Tom Thibodeau is linked to the vacant head-coaching job for the Knicks. He could help third-year French guard Frank Ntilikina immensely.
Three seasons, 178 games, and a career 6.0 points per game on 36.6% from the field. Upon a cursory glance it’s easy to see why some fans would be at their wits’ end with Frank Ntilikina, the 21-year-old French guard the New York Knicks selected with the eighth overall pick in the 2017 NBA Draft—even without mentioning that All-Stars Donovan Mitchell and Bam Adebayo were taken five and six picks later, respectively.
Phil Jackson’s purported point guard of the future has become the most polarizing player of the post–Carmelo Anthony era. One segment of fans see only the jump shots clanging off the rim and his hesitancy to attack, the other faction—of which I consider myself a member—fixate on his versatile defense and his ability to conduct an offense when he’s playing with confidence.

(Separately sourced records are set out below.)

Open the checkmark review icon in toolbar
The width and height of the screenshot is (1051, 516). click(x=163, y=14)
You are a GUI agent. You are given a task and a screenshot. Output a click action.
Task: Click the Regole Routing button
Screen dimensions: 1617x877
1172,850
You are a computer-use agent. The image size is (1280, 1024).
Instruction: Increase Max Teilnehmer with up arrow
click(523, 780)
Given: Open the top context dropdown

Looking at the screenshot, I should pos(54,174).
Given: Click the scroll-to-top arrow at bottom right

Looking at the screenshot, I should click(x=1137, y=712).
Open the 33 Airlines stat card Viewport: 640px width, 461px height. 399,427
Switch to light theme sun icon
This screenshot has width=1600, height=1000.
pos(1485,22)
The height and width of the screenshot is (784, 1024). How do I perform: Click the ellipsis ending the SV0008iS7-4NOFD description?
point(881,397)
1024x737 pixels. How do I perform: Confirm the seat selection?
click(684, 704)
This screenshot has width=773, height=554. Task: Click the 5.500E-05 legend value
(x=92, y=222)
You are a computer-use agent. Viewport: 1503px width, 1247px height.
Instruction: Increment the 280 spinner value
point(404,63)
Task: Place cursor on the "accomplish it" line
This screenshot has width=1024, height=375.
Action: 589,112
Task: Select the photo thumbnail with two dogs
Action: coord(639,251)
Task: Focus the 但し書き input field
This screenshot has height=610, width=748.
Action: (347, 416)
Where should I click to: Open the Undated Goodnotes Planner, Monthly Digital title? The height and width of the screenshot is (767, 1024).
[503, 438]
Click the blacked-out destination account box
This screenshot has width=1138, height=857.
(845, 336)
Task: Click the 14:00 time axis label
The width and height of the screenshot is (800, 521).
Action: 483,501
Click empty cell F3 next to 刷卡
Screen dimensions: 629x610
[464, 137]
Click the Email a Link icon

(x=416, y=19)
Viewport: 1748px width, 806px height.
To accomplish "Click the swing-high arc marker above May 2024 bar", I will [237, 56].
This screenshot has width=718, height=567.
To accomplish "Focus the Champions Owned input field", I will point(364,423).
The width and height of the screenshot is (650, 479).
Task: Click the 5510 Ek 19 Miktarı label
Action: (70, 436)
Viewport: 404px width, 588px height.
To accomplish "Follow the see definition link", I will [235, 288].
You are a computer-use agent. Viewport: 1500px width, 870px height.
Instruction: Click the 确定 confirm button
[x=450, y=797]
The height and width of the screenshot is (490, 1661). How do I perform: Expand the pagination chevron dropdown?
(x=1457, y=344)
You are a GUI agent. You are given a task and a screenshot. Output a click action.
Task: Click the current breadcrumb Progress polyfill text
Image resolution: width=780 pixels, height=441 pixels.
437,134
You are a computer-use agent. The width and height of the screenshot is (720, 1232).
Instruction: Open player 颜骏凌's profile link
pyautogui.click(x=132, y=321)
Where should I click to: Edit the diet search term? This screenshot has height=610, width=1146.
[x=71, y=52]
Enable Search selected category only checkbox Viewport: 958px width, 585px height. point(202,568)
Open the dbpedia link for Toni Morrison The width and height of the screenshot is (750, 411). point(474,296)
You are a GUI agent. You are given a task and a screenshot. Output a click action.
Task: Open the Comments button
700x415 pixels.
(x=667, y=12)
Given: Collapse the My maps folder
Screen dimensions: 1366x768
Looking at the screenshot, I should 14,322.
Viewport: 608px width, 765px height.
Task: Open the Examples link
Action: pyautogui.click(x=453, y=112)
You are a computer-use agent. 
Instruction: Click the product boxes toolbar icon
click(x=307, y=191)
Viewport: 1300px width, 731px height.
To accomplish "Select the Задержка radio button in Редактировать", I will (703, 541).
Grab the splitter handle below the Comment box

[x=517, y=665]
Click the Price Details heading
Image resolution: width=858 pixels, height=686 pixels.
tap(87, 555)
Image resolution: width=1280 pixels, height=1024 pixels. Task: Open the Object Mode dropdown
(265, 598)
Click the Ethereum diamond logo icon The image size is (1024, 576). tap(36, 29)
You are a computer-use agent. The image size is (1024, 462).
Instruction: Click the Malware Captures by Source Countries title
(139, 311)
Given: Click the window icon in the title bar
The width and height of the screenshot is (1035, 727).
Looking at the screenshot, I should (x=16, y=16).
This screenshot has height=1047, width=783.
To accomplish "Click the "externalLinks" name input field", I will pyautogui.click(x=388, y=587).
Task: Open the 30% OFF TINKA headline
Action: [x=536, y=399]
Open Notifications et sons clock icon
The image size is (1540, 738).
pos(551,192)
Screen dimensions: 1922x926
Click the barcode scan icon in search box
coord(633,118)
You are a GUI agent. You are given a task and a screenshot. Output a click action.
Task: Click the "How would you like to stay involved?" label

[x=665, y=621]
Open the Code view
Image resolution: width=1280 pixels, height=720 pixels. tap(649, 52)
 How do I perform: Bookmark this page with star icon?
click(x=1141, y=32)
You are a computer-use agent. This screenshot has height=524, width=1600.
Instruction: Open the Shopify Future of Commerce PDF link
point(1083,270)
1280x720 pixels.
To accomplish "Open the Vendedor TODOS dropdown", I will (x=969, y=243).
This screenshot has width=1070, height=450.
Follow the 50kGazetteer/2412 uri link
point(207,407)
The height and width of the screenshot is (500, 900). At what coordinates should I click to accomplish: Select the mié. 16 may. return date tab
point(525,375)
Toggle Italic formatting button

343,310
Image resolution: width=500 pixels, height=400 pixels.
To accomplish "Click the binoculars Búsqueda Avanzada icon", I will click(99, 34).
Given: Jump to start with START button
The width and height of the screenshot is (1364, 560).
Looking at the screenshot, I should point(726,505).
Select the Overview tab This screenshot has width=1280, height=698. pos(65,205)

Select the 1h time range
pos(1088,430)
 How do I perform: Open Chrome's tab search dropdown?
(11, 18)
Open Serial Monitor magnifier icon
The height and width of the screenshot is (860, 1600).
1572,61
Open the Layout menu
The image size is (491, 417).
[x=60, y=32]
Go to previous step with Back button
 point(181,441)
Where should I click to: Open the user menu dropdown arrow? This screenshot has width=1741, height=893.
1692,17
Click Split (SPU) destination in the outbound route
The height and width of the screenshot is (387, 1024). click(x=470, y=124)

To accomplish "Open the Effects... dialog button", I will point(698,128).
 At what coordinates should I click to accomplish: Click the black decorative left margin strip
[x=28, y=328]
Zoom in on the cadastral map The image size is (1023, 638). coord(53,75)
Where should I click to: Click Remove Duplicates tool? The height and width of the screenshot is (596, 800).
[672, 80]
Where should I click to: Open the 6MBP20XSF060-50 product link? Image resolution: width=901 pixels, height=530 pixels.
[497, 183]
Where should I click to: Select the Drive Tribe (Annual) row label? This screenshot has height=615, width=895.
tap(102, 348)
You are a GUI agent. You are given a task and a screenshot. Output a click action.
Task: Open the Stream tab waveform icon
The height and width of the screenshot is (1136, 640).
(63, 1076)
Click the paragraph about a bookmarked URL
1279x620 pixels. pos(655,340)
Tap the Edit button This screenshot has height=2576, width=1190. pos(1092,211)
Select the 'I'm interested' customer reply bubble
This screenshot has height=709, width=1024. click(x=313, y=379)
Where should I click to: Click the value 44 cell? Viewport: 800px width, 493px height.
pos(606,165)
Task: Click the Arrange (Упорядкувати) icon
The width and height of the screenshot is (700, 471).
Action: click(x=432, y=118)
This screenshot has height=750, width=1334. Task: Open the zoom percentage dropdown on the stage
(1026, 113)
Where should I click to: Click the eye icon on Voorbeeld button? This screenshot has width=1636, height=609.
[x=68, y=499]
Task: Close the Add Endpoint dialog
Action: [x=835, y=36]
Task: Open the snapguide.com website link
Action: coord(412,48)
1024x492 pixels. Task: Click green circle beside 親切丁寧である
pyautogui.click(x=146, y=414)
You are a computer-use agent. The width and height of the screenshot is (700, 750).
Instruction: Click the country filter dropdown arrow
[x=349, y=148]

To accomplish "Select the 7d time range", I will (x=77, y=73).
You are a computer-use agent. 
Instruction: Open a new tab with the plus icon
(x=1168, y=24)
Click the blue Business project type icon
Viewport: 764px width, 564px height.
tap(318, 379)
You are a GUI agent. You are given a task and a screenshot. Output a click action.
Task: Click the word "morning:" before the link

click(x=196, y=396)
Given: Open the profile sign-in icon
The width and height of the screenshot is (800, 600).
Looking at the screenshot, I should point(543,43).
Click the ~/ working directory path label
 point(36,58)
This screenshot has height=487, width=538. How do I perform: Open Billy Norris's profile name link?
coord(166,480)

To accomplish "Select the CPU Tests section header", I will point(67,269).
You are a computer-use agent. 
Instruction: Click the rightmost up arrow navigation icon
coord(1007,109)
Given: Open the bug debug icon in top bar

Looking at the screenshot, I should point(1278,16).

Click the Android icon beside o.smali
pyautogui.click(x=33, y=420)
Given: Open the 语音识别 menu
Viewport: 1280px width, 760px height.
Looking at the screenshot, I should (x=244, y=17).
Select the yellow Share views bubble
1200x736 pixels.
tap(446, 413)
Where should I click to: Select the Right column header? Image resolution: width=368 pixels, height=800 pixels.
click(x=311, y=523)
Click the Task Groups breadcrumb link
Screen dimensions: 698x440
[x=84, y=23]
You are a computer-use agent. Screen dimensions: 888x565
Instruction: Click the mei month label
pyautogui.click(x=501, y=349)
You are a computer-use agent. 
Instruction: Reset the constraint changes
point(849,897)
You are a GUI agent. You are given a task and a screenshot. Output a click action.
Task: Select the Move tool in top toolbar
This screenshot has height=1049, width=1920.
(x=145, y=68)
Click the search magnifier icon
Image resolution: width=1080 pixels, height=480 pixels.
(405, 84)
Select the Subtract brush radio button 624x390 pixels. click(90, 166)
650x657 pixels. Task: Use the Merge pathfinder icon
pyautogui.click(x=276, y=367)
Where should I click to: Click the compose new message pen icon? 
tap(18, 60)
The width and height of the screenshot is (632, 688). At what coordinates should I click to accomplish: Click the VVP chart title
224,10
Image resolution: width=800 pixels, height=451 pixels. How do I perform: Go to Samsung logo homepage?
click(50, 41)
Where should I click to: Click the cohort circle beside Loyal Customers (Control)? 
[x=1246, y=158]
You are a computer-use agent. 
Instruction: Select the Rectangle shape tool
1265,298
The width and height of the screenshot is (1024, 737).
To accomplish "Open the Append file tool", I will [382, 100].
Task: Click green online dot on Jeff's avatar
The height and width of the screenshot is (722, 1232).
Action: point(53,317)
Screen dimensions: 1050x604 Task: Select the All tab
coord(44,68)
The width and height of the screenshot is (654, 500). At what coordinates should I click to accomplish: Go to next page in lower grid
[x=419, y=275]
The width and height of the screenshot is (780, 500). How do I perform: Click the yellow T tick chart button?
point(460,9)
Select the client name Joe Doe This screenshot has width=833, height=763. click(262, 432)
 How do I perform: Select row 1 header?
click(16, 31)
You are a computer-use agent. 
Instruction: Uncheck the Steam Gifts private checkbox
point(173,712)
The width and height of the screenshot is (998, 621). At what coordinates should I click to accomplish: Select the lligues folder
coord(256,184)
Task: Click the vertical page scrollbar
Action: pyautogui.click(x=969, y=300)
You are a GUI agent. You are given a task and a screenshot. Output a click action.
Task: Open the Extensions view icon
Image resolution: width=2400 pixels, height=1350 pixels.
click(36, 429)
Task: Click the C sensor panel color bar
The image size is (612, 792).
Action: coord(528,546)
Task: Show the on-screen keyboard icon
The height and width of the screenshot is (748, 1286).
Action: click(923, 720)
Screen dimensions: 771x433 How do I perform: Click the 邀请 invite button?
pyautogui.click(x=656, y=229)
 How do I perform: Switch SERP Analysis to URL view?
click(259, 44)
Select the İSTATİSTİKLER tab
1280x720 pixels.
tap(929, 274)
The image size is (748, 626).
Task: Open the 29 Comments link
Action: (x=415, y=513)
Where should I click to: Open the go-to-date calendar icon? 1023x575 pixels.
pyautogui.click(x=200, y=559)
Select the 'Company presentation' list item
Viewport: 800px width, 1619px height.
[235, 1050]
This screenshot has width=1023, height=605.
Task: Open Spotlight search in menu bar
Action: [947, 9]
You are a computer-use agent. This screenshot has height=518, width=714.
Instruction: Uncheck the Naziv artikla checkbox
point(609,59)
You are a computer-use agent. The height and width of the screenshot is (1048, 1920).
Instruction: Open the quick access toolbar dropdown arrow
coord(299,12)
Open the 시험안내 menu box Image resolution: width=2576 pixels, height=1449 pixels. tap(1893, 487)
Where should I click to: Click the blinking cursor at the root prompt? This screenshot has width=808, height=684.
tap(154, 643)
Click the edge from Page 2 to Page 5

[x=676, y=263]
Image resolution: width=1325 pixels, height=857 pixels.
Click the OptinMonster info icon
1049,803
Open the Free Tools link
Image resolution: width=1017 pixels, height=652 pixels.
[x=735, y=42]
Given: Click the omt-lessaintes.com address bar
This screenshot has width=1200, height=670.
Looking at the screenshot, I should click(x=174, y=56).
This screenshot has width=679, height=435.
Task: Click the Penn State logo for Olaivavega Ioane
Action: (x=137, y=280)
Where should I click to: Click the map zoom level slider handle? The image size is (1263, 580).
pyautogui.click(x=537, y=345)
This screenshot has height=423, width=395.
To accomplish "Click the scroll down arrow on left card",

There have been enough articles debating whether or not Ntilikina has a place on the Knicks going forward, especially with reports that new President Leon Rose is in the latter camp regarding the young Frenchman.
.@NY_Knicks_Fr asked about the possibility of the Knicks, under Leon Rose, keeping Frank Ntilikina next season. I don’t think anyone on the roster is off limits, but I also don’t see Rose shopping Ntilikina in the way NYK previously had: pic.twitter.com/W22D8GxXh3
— Ian Begley (@IanBegley) April 15, 2020
Even a tepid endorsement, which essentially amounts to a hesitancy to give him away, is a stark change in messaging from the Knicks. As SNY’s Ian Begley mentioned, the Knicks were seemingly willing to part with Ntilikina for no more than an early second-round pick.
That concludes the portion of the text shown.